(Record excerpts Opens)
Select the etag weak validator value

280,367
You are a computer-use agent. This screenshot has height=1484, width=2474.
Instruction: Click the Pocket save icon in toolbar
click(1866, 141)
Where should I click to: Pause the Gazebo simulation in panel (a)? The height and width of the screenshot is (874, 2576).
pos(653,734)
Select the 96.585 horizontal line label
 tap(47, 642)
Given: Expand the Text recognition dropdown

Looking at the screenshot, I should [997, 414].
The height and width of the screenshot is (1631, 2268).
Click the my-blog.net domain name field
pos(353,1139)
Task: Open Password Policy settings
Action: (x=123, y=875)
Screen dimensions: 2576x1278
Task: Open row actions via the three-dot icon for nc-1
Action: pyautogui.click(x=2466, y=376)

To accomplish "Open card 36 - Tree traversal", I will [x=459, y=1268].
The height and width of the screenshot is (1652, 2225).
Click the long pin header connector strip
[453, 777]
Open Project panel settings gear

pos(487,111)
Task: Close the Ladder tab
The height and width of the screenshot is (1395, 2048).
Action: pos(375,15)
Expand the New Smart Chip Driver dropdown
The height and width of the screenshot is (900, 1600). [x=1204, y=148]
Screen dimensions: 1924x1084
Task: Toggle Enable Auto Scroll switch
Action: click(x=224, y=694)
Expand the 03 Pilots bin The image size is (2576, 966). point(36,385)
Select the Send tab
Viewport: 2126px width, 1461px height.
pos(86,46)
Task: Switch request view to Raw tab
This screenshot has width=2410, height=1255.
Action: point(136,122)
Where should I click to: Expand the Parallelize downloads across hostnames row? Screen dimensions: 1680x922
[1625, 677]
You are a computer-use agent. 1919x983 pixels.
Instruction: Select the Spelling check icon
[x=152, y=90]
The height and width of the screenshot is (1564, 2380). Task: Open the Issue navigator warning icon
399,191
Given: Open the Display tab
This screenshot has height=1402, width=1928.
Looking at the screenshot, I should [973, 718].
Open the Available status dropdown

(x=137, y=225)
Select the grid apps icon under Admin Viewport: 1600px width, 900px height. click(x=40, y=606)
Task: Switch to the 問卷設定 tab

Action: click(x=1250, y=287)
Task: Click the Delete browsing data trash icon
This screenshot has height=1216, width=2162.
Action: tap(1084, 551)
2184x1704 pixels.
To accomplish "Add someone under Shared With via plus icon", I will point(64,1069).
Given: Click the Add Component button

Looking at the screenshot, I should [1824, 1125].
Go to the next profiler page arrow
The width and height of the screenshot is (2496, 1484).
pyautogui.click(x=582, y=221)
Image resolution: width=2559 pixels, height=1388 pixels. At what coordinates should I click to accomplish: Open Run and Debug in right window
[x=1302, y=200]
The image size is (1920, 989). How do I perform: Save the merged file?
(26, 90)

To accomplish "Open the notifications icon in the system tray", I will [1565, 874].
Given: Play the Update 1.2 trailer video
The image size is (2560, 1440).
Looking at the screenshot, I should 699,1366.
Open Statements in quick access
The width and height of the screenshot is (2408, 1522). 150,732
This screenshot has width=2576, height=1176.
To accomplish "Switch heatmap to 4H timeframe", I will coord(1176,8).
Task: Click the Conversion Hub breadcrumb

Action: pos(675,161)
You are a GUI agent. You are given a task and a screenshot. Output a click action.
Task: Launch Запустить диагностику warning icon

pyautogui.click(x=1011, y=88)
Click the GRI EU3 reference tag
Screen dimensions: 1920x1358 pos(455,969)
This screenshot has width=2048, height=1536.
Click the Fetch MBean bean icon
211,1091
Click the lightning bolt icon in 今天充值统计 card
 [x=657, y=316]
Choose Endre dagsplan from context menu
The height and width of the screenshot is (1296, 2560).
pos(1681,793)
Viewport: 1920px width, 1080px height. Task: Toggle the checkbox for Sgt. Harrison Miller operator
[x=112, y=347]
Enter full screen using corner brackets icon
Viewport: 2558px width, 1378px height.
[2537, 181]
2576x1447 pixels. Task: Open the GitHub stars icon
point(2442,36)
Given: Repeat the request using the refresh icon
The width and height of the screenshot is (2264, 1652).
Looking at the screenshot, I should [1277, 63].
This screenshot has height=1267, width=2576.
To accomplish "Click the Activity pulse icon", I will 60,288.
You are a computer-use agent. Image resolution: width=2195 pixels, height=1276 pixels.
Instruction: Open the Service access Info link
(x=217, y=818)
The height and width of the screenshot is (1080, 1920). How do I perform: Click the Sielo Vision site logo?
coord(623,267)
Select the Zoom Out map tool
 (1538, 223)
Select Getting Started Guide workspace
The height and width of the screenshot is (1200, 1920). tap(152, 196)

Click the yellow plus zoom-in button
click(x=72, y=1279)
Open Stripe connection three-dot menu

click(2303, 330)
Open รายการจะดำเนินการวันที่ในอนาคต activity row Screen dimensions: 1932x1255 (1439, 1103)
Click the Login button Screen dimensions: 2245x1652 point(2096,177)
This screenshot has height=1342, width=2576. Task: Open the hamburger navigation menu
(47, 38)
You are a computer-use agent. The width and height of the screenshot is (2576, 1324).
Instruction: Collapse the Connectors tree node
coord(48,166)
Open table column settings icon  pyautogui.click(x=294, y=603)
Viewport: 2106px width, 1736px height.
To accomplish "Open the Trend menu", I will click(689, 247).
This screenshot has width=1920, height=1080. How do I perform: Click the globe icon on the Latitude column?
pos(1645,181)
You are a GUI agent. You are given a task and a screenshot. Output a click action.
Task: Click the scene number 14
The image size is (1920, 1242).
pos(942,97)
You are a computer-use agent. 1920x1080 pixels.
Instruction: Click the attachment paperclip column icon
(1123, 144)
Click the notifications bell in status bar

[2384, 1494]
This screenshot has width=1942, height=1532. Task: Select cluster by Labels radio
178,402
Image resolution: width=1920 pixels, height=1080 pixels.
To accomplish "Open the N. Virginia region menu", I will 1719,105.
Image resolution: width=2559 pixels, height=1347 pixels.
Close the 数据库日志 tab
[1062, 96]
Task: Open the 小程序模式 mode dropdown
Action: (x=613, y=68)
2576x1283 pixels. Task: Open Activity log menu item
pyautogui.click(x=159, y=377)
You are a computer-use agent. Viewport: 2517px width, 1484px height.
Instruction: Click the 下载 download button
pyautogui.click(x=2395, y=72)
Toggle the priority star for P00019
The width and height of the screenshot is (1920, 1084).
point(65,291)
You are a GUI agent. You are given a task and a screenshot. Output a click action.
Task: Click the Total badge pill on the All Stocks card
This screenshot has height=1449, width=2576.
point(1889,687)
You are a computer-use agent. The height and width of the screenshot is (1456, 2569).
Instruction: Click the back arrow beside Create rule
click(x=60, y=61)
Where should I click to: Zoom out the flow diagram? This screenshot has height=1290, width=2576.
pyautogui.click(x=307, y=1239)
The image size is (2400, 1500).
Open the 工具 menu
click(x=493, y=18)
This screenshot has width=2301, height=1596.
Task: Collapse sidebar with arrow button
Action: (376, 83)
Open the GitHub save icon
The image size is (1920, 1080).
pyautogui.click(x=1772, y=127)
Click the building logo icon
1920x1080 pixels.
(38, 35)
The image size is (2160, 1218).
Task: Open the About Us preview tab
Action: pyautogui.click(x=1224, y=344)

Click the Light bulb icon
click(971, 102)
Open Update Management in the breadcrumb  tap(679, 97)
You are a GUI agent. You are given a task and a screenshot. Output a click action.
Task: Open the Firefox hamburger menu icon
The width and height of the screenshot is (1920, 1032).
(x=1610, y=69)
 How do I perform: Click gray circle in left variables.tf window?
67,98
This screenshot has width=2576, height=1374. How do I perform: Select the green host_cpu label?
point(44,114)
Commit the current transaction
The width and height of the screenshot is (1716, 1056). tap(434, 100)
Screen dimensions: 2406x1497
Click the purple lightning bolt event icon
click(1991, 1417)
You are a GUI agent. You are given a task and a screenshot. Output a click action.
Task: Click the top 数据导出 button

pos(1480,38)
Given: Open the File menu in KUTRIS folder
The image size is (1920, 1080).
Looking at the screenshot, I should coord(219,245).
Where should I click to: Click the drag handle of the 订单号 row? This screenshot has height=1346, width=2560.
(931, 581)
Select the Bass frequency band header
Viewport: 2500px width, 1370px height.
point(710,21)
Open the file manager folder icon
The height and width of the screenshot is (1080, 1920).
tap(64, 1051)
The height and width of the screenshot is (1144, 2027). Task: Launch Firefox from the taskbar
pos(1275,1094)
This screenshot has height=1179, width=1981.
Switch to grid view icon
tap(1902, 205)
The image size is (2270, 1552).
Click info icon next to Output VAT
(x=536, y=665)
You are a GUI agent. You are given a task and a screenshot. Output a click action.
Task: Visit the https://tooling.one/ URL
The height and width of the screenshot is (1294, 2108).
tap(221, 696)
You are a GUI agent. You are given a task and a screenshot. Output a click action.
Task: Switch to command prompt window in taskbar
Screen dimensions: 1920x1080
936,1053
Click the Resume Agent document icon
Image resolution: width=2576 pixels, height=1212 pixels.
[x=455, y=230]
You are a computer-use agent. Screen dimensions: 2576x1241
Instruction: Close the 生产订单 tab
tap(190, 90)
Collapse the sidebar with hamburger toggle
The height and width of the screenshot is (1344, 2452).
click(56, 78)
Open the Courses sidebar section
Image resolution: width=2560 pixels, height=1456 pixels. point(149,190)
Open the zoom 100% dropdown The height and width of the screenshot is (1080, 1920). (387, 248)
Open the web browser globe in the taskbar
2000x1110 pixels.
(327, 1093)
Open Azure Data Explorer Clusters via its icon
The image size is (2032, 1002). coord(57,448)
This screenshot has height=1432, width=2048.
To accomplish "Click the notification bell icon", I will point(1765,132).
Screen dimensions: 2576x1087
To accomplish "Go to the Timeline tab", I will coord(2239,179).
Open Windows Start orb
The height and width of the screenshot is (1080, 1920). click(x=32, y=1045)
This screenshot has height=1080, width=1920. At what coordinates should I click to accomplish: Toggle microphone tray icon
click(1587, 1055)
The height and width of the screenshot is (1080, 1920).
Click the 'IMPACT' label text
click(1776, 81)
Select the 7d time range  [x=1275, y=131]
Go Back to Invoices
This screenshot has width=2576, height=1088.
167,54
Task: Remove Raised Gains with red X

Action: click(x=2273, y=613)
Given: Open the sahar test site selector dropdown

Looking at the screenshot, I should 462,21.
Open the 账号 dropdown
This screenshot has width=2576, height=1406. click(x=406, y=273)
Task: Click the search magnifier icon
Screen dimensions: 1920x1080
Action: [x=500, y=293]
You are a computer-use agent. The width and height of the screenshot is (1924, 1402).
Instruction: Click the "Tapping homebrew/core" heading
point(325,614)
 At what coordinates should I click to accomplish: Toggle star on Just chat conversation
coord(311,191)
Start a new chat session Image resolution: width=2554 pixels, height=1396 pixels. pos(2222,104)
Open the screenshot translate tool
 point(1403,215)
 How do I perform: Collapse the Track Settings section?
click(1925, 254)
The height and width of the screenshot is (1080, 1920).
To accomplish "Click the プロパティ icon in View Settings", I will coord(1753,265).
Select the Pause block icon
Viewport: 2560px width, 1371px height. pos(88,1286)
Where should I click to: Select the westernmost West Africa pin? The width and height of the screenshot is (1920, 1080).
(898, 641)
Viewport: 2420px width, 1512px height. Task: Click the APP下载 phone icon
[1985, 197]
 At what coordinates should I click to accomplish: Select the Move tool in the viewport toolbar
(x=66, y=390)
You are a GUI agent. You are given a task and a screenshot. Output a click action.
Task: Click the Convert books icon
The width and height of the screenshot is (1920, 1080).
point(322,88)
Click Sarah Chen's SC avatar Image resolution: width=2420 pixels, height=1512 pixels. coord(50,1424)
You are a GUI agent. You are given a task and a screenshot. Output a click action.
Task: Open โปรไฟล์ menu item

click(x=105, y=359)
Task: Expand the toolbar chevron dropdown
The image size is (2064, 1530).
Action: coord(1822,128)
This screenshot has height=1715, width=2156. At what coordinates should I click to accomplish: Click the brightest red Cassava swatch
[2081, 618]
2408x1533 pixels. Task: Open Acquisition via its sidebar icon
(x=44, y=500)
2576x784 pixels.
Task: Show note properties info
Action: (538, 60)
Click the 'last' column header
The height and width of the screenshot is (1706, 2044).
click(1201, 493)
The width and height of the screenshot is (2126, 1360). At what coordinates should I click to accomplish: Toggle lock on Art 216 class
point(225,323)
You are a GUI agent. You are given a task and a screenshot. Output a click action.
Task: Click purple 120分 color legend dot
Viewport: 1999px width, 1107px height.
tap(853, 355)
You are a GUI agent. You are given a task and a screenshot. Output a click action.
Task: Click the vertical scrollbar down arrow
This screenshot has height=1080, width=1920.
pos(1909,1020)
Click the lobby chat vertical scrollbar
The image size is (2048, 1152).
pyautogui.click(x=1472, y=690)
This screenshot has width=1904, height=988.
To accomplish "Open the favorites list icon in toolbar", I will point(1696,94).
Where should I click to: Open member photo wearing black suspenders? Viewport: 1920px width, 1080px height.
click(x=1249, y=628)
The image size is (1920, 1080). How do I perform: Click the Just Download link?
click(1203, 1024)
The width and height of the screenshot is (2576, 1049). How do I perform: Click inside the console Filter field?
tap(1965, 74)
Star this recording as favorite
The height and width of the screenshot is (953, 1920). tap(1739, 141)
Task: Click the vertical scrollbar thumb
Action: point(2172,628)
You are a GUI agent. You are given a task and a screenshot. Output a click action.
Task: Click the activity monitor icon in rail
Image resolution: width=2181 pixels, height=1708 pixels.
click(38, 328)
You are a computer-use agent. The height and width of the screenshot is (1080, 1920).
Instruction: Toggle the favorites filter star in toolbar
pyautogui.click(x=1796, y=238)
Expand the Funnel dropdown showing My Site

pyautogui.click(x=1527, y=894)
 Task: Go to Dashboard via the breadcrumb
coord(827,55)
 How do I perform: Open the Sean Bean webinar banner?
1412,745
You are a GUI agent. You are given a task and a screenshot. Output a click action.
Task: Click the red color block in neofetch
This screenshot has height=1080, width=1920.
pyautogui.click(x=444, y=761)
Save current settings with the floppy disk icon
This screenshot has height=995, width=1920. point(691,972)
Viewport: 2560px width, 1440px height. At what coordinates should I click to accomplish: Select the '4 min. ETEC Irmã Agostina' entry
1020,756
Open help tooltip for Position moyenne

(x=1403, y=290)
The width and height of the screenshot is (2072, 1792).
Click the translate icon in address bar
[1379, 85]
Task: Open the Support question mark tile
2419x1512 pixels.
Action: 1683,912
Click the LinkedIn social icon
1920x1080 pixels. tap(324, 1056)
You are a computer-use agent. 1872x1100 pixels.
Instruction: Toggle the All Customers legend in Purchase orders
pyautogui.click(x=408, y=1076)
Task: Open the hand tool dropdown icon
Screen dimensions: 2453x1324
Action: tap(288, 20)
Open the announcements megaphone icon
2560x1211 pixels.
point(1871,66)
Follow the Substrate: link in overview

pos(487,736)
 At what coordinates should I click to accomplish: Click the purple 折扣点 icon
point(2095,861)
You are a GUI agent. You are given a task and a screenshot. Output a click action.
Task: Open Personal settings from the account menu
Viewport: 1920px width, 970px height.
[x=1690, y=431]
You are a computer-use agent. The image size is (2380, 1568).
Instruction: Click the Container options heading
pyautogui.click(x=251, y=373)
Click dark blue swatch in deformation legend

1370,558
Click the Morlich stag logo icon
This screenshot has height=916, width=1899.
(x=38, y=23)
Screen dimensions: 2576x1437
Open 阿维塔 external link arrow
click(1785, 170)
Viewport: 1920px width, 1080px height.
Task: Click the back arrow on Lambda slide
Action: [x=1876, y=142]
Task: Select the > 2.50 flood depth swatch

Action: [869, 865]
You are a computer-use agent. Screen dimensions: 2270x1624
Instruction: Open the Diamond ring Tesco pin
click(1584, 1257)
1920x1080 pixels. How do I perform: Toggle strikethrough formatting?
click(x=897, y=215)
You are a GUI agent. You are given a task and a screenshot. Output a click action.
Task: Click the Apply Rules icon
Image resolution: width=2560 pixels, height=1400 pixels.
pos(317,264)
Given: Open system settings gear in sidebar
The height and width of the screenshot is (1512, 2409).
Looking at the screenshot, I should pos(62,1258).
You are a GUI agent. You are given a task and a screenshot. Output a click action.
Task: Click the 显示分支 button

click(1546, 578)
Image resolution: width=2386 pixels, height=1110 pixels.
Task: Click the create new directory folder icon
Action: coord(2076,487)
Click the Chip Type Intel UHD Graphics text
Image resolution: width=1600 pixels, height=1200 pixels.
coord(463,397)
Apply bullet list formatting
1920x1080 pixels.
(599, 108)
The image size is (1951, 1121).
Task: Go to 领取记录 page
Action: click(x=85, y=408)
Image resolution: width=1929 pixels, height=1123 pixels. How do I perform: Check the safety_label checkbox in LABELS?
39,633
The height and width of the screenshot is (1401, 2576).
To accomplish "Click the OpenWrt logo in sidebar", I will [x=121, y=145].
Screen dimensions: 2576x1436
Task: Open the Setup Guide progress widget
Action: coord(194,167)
(Record excerpts Closes)
> What needs to be done
Go through the data and copy every line that includes "system".

> Answer to this problem
To accomplish "Open the notifications icon in the system tray", I will [1565, 874].
Given: Open system settings gear in sidebar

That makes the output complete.